──────── Supplied text ────────

Within about a minute, your body has adjusted and you're breathing more or less normally again, so you start making noise, as instructed; since Michael Bublé's "Haven't Met You Yet" is the first thing that comes to mind, you sing it into your snorkel (or rather, you sing the notes and leave the words at "doo doo doo de da doo doo doo," since trying to sing the actual lyrics would be completely incomprehensible with a hollow piece of rubber and plastic in your mouth).

Less than sixty seconds later, a sleek arc in shades of grey bullets past and it's all you can do to keep your singing from turning into a squeal of excitement. You sing a bit louder and the grey bullet comes back. You follow it and suddenly you're swimming in a tight circle in the chilly South Pacific, trying to keep pace with a curious Dusky Dolphin who's come to investigate this unfamiliar squawking.

This is what a Dolphin Encounter with Encounter Kaikoura is all about and it is, in a word, amazing.

Part of Kaikoura's coastline and a pair of dolphins.
Before you ever set foot on a boat, Encounter Kaikoura is very clear about what its Dolphin Encounter is meant to be: an opportunity to interact with wild animals in their own environment, on their terms. Tracy, the tour leader and Pete, the bus driver and boat captain, know the habits of Kaikoura's Dusky Dolphins and know both where to look and what to look for, but it's made very clear that this isn't a Sea World exhibit and nothing is guaranteed, although every effort to get you into the water and interacting with dolphins will be made.

Since I was heading over toward Abel Tasman National Park the same day, I opted for the 5:30am tour, a summer-only option. It's a great time of day, Tracy told us, because the dolphins are heading back toward land after a night of hunting and like to get together and socialize, which means they're usually grouped into fairly large pods. We started seeing dolphins swimming and leaping within about 10 minutes of leaving Kaikoura's South Bay, all heading in the same direction. Roughly 10 minutes later, we were all lined up along the back of the boat, hoods, masks and snorkels in place, ready to slip into the water at Pete’s signal.

Several of the dolphins swimming in front of the boat on the
way back to shore.

Keeping track of time underwater is never easy, but I’d estimate I spent about 45 minutes in the water, and I was rarely out of the company of at least one dolphin for more than a minute at a time. The visibility was terrible (the dolphins were virtually invisible until they were less than five meters away, startling a laugh out of me more than once when they suddenly appeared in front of, next to or beneath me), the water was freezing, the thick wetsuits and hoods were horribly awkward…and I couldn’t stop smiling.

After the first several minutes, I started to notice the dolphins’ individual markings and recognized one in particular that kept coming back – he or she had a starburst-shaped marking or scar just in front of his or her blowhole and seemed to like Sara Bareilles’ “King of Anything.” I repeated the same four or five songs throughout my time in the water and within a few lines of starting that one, I’d usually find myself swimming in human-paced circles with the dolphin with the starburst marking.

One of the mother and calf pairs that came to see the humans.
Some of the dolphins were both more interested in and more sensitive to humans than others and would swim slowly enough that I could keep up for a bit, while others would bullet past, whirl in a circle so quick that I couldn’t finish half of one in the same time, then zoom back out to sea. Tracy told us later that there had been something like 200 in the whole pod, but they mostly swam in pairs or groups of half a dozen or so.

────────

> Check your understanding
a – Answer these questions about the Kaikoura dolphin account, one line each:
(i) What time did the tour the writer chose leave?
(ii) About how long does the writer estimate they spent in the water?
(iii) According to Tracy, roughly how many dolphins were in the whole pod?
b – Can you write what comes next in the Kaikoura dolphin account, picking up right after its last sentence?
The data isn't needed for anything here.

──────── Data block ────────

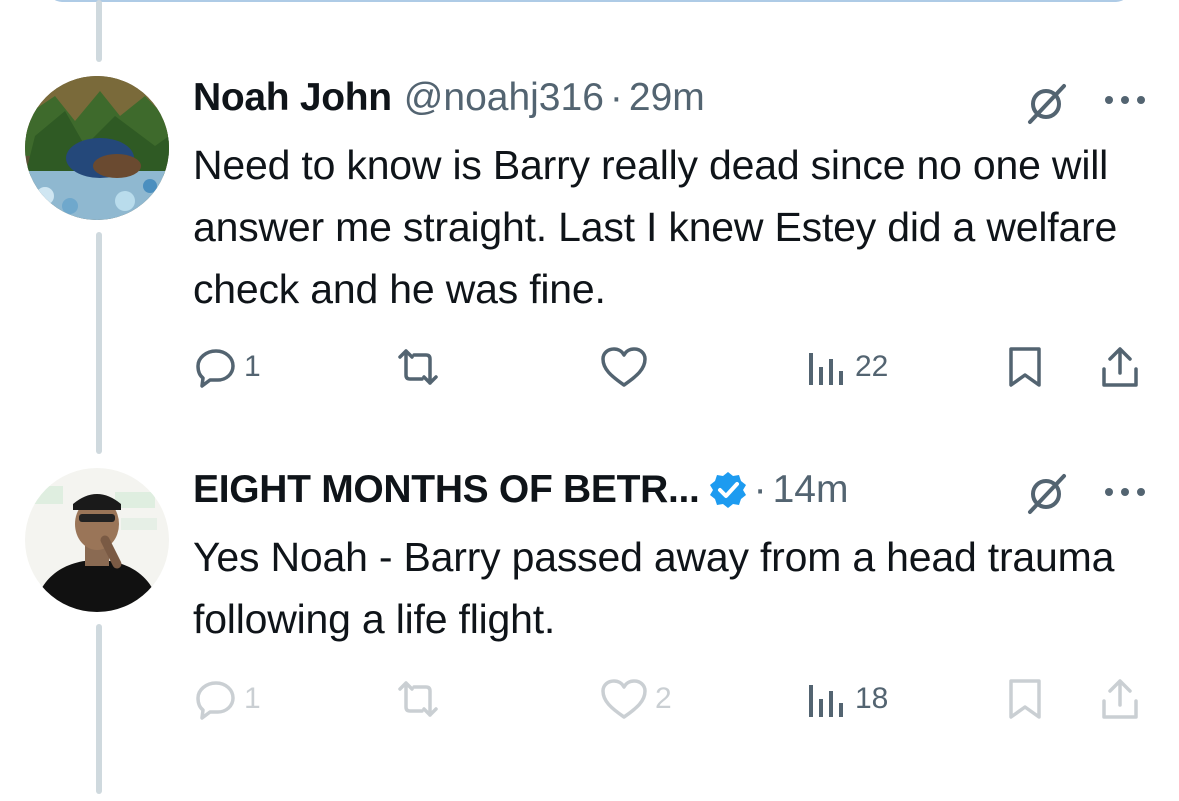 The image size is (1179, 801). Describe the element at coordinates (590, 367) in the screenshot. I see `tweet-actions: 1 22` at that location.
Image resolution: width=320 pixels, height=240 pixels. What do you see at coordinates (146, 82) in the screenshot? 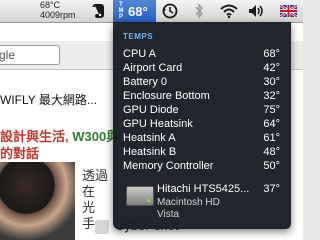
I see `sensor-name: Battery 0` at bounding box center [146, 82].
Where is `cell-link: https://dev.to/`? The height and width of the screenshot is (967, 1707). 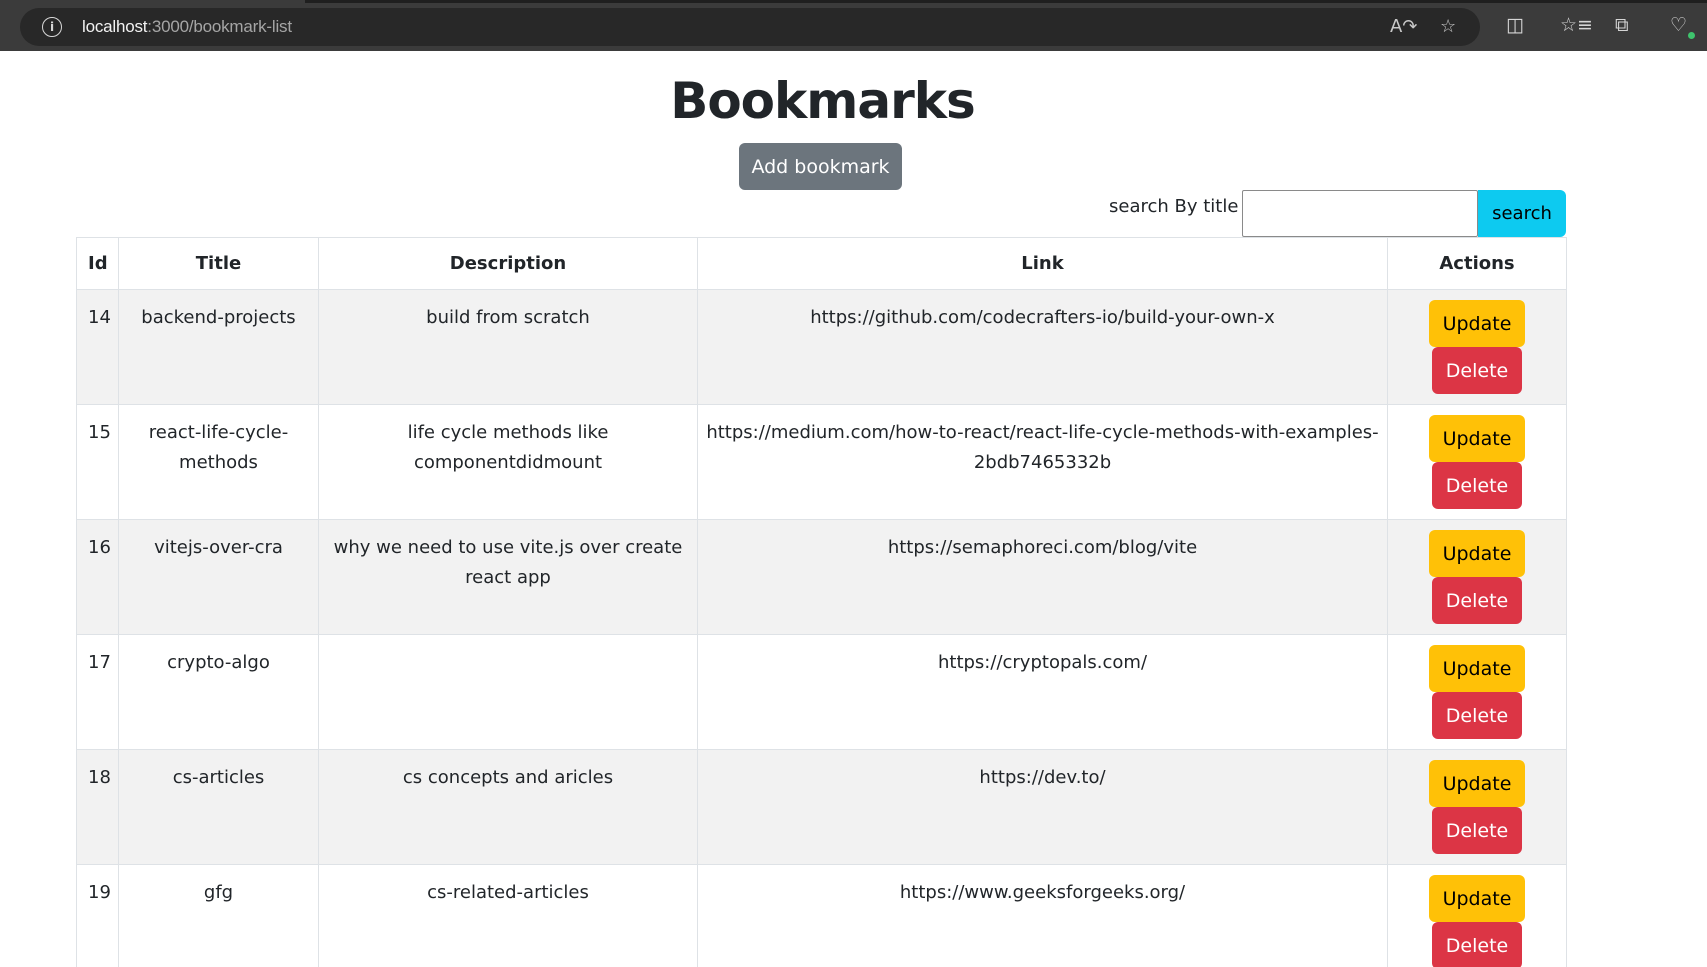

────────

> Answers to the tasks
a –
(i) 5:30am
(ii) About 45 minutes
(iii) Something like 200

b –
Several times, I found myself in the midst of half a dozen dolphins at once, swimming in a circle of flashing grey and silver as I did my best to keep singing, rather than break into delighted laughter. I even circled briefly with a mother and a calf no more than three months old, feeling vaguely like a zoo exhibit but ecstatic at the sight of the baby, not quite yet as graceful as its mother.

The dolphins are incredibly playful and liked to leap alongside the boat.
Every moment was a dream come true. The dolphins were enchanting – wild, but willing to share their habitat and fearlessly curious of the strange, awkward creatures who’d descended into their world. They kept slightly less than an arm’s length away, watching us with wise eyes. I’ve never experienced anything like it, and I’ll relive the beauty of the memories for the rest of my life, always with just a little disbelief that I really did once swim with dolphins.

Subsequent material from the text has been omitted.